INPUT DATA:
####################

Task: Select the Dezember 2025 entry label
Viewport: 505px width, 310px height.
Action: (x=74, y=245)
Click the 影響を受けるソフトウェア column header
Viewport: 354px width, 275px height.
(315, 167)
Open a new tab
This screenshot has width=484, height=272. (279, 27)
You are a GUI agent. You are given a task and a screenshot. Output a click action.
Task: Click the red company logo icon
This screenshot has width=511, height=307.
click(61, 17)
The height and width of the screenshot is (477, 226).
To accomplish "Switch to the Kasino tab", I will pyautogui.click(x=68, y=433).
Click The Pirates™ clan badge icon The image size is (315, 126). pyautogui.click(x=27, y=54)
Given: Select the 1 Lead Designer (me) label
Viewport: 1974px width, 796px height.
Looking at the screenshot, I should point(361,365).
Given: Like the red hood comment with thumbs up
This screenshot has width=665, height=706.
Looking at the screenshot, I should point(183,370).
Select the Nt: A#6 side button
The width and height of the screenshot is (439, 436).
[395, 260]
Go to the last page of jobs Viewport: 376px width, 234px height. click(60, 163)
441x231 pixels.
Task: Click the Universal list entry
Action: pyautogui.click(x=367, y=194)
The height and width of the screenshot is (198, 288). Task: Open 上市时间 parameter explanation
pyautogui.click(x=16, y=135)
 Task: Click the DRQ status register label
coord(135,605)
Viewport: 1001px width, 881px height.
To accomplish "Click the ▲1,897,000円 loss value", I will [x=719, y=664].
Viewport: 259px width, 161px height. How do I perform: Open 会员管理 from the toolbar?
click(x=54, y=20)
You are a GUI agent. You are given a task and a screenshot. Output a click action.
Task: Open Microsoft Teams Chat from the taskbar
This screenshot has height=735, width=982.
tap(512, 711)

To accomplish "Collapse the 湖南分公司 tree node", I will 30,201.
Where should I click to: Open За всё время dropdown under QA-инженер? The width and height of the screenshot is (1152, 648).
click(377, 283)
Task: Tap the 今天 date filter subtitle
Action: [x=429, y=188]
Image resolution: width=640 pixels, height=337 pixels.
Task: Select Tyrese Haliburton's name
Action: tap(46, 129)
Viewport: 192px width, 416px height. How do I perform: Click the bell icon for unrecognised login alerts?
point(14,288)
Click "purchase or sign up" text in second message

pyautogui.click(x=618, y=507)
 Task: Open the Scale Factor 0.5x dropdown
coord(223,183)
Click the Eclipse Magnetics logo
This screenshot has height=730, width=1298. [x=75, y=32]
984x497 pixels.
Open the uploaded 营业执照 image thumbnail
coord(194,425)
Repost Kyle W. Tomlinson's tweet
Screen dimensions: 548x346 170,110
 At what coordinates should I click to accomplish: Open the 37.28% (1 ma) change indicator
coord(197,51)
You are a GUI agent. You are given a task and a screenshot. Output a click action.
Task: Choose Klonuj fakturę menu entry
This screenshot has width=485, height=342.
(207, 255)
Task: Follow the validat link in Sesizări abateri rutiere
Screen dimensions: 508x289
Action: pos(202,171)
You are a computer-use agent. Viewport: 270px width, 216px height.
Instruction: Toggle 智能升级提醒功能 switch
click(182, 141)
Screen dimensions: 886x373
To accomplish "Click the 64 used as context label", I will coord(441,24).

####################

EXERCISE:
Your answer must be a single number, the count of lines in the data that hold the string "will".

SOLVED PROBLEM:
4